■ Problem to work on
Please extract each line of the items below and repeat it verbatim, with nothing altered.

■ Record extracts

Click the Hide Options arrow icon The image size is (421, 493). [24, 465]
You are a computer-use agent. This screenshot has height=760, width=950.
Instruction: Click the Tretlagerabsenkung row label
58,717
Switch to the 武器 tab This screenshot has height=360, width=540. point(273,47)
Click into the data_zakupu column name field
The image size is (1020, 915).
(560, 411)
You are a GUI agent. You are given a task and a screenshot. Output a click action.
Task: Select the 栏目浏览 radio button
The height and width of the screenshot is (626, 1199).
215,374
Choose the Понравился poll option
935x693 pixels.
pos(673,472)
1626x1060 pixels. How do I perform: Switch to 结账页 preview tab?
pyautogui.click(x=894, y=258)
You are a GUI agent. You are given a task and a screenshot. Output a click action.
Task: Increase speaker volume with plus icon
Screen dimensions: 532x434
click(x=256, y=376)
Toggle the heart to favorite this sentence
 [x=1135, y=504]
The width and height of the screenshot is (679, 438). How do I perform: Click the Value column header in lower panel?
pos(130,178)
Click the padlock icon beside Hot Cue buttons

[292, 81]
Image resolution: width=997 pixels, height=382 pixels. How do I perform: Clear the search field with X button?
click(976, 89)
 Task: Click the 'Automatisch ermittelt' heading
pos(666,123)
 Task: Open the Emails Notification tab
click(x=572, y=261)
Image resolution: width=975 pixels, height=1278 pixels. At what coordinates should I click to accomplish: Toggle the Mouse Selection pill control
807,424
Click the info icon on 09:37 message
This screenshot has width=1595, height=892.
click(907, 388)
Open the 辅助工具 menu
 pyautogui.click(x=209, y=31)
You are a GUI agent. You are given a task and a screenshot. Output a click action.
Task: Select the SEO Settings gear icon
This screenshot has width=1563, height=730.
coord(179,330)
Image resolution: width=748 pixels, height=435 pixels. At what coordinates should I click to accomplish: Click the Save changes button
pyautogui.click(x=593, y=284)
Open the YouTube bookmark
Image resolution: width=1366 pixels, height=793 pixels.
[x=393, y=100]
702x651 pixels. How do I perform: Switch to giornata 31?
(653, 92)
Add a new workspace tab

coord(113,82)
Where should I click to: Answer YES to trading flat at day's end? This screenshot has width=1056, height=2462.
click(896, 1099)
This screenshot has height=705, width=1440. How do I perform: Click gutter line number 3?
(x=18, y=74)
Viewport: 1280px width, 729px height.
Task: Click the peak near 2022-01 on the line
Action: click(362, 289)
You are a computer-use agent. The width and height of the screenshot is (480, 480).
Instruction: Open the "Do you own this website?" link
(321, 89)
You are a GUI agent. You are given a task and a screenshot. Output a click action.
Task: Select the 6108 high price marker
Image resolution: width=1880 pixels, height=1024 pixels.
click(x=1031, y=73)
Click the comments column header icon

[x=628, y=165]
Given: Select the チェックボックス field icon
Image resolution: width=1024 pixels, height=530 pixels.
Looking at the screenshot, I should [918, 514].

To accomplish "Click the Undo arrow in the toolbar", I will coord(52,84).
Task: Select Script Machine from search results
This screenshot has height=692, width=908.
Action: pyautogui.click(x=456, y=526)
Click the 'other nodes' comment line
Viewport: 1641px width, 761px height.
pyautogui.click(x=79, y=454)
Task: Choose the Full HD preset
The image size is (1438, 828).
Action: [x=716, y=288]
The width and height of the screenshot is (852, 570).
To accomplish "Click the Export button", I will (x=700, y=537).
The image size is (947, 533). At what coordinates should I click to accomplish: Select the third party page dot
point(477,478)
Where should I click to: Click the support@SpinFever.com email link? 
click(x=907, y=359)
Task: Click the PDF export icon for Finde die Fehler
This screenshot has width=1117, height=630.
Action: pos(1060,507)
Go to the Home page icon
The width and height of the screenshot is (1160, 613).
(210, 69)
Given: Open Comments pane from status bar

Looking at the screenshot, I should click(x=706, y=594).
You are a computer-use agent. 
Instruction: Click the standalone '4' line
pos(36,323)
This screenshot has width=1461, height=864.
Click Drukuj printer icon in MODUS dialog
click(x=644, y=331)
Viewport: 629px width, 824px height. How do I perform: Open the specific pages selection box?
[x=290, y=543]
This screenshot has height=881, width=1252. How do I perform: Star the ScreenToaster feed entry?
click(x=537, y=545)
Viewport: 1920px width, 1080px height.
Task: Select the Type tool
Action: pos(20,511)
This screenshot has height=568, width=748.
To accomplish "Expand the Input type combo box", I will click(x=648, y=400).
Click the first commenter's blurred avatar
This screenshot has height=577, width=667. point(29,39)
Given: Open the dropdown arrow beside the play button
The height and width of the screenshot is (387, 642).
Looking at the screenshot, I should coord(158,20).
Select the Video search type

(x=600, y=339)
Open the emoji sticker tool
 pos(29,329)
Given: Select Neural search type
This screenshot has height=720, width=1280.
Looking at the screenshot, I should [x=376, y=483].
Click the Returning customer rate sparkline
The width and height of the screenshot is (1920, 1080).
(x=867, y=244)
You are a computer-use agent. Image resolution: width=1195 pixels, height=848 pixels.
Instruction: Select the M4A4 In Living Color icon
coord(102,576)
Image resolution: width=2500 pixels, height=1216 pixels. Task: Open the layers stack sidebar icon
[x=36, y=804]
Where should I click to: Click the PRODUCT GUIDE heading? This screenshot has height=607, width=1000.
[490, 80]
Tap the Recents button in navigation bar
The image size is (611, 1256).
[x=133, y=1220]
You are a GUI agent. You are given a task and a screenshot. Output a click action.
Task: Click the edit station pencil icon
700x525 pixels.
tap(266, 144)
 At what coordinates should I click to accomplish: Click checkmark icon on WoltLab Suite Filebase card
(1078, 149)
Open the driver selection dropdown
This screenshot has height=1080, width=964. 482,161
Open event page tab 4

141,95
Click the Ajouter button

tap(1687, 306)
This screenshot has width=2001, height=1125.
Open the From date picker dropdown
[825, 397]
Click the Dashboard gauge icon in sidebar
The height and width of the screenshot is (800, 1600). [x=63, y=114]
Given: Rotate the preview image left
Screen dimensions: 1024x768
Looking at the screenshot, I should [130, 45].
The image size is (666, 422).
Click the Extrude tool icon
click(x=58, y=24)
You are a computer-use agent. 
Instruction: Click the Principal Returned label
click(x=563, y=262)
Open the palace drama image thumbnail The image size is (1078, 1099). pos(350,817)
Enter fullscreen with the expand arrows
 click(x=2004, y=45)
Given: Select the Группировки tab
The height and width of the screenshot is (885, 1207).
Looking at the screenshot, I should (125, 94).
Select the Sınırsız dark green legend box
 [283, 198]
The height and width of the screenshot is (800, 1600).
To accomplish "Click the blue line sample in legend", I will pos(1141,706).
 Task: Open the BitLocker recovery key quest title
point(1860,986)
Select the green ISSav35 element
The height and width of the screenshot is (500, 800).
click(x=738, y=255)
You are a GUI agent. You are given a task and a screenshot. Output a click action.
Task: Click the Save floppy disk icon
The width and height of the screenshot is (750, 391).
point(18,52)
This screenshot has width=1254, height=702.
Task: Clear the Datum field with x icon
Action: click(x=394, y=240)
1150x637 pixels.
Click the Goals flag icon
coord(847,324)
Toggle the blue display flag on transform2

■ Written reply
Click the Hide Options arrow icon The image size is (421, 493). [24, 465]
You are a computer-use agent. This screenshot has height=760, width=950.
Instruction: Click the Tretlagerabsenkung row label
58,717
Switch to the 武器 tab This screenshot has height=360, width=540. point(273,47)
Click into the data_zakupu column name field
The image size is (1020, 915).
(560, 411)
You are a GUI agent. You are given a task and a screenshot. Output a click action.
Task: Select the 栏目浏览 radio button
The height and width of the screenshot is (626, 1199).
215,374
Choose the Понравился poll option
935x693 pixels.
pos(673,472)
1626x1060 pixels. How do I perform: Switch to 结账页 preview tab?
pyautogui.click(x=894, y=258)
You are a GUI agent. You are given a task and a screenshot. Output a click action.
Task: Increase speaker volume with plus icon
Screen dimensions: 532x434
click(x=256, y=376)
Toggle the heart to favorite this sentence
 [x=1135, y=504]
The width and height of the screenshot is (679, 438). How do I perform: Click the Value column header in lower panel?
pos(130,178)
Click the padlock icon beside Hot Cue buttons

[292, 81]
Image resolution: width=997 pixels, height=382 pixels. How do I perform: Clear the search field with X button?
click(976, 89)
 Task: Click the 'Automatisch ermittelt' heading
pos(666,123)
 Task: Open the Emails Notification tab
click(x=572, y=261)
Image resolution: width=975 pixels, height=1278 pixels. At what coordinates should I click to accomplish: Toggle the Mouse Selection pill control
807,424
Click the info icon on 09:37 message
This screenshot has width=1595, height=892.
click(907, 388)
Open the 辅助工具 menu
 pyautogui.click(x=209, y=31)
You are a GUI agent. You are given a task and a screenshot. Output a click action.
Task: Select the SEO Settings gear icon
This screenshot has width=1563, height=730.
coord(179,330)
Image resolution: width=748 pixels, height=435 pixels. At what coordinates should I click to accomplish: Click the Save changes button
pyautogui.click(x=593, y=284)
Open the YouTube bookmark
Image resolution: width=1366 pixels, height=793 pixels.
[x=393, y=100]
702x651 pixels. How do I perform: Switch to giornata 31?
(653, 92)
Add a new workspace tab

coord(113,82)
Where should I click to: Answer YES to trading flat at day's end? This screenshot has width=1056, height=2462.
click(896, 1099)
This screenshot has height=705, width=1440. How do I perform: Click gutter line number 3?
(x=18, y=74)
Viewport: 1280px width, 729px height.
Task: Click the peak near 2022-01 on the line
Action: click(362, 289)
You are a computer-use agent. The width and height of the screenshot is (480, 480).
Instruction: Open the "Do you own this website?" link
(321, 89)
You are a GUI agent. You are given a task and a screenshot. Output a click action.
Task: Select the 6108 high price marker
Image resolution: width=1880 pixels, height=1024 pixels.
click(x=1031, y=73)
Click the comments column header icon

[x=628, y=165]
Given: Select the チェックボックス field icon
Image resolution: width=1024 pixels, height=530 pixels.
Looking at the screenshot, I should [918, 514].

To accomplish "Click the Undo arrow in the toolbar", I will coord(52,84).
Task: Select Script Machine from search results
This screenshot has height=692, width=908.
Action: pyautogui.click(x=456, y=526)
Click the 'other nodes' comment line
Viewport: 1641px width, 761px height.
pyautogui.click(x=79, y=454)
Task: Choose the Full HD preset
The image size is (1438, 828).
Action: [x=716, y=288]
The width and height of the screenshot is (852, 570).
To accomplish "Click the Export button", I will (x=700, y=537).
The image size is (947, 533). At what coordinates should I click to accomplish: Select the third party page dot
point(477,478)
Where should I click to: Click the support@SpinFever.com email link? 
click(x=907, y=359)
Task: Click the PDF export icon for Finde die Fehler
This screenshot has width=1117, height=630.
Action: pos(1060,507)
Go to the Home page icon
The width and height of the screenshot is (1160, 613).
(210, 69)
Given: Open Comments pane from status bar

Looking at the screenshot, I should click(x=706, y=594).
You are a computer-use agent. 
Instruction: Click the standalone '4' line
pos(36,323)
This screenshot has width=1461, height=864.
Click Drukuj printer icon in MODUS dialog
click(x=644, y=331)
Viewport: 629px width, 824px height. How do I perform: Open the specific pages selection box?
[x=290, y=543]
This screenshot has height=881, width=1252. How do I perform: Star the ScreenToaster feed entry?
click(x=537, y=545)
Viewport: 1920px width, 1080px height.
Task: Select the Type tool
Action: pos(20,511)
This screenshot has height=568, width=748.
To accomplish "Expand the Input type combo box", I will click(x=648, y=400).
Click the first commenter's blurred avatar
This screenshot has height=577, width=667. point(29,39)
Given: Open the dropdown arrow beside the play button
The height and width of the screenshot is (387, 642).
Looking at the screenshot, I should coord(158,20).
Select the Video search type

(x=600, y=339)
Open the emoji sticker tool
 pos(29,329)
Given: Select Neural search type
This screenshot has height=720, width=1280.
Looking at the screenshot, I should [x=376, y=483].
Click the Returning customer rate sparkline
The width and height of the screenshot is (1920, 1080).
(x=867, y=244)
You are a computer-use agent. Image resolution: width=1195 pixels, height=848 pixels.
Instruction: Select the M4A4 In Living Color icon
coord(102,576)
Image resolution: width=2500 pixels, height=1216 pixels. Task: Open the layers stack sidebar icon
[x=36, y=804]
Where should I click to: Click the PRODUCT GUIDE heading? This screenshot has height=607, width=1000.
[490, 80]
Tap the Recents button in navigation bar
The image size is (611, 1256).
[x=133, y=1220]
You are a GUI agent. You are given a task and a screenshot. Output a click action.
Task: Click the edit station pencil icon
700x525 pixels.
tap(266, 144)
 At what coordinates should I click to accomplish: Click checkmark icon on WoltLab Suite Filebase card
(1078, 149)
Open the driver selection dropdown
This screenshot has height=1080, width=964. 482,161
Open event page tab 4

141,95
Click the Ajouter button

tap(1687, 306)
This screenshot has width=2001, height=1125.
Open the From date picker dropdown
[825, 397]
Click the Dashboard gauge icon in sidebar
The height and width of the screenshot is (800, 1600). [x=63, y=114]
Given: Rotate the preview image left
Screen dimensions: 1024x768
Looking at the screenshot, I should [130, 45].
The image size is (666, 422).
Click the Extrude tool icon
click(x=58, y=24)
You are a computer-use agent. 
Instruction: Click the Principal Returned label
click(x=563, y=262)
Open the palace drama image thumbnail The image size is (1078, 1099). pos(350,817)
Enter fullscreen with the expand arrows
 click(x=2004, y=45)
Given: Select the Группировки tab
The height and width of the screenshot is (885, 1207).
Looking at the screenshot, I should (125, 94).
Select the Sınırsız dark green legend box
 [283, 198]
The height and width of the screenshot is (800, 1600).
To accomplish "Click the blue line sample in legend", I will pos(1141,706).
 Task: Open the BitLocker recovery key quest title
point(1860,986)
Select the green ISSav35 element
The height and width of the screenshot is (500, 800).
click(x=738, y=255)
You are a GUI agent. You are given a task and a screenshot. Output a click action.
Task: Click the Save floppy disk icon
The width and height of the screenshot is (750, 391).
point(18,52)
This screenshot has width=1254, height=702.
Task: Clear the Datum field with x icon
Action: click(x=394, y=240)
1150x637 pixels.
Click the Goals flag icon
coord(847,324)
Toggle the blue display flag on transform2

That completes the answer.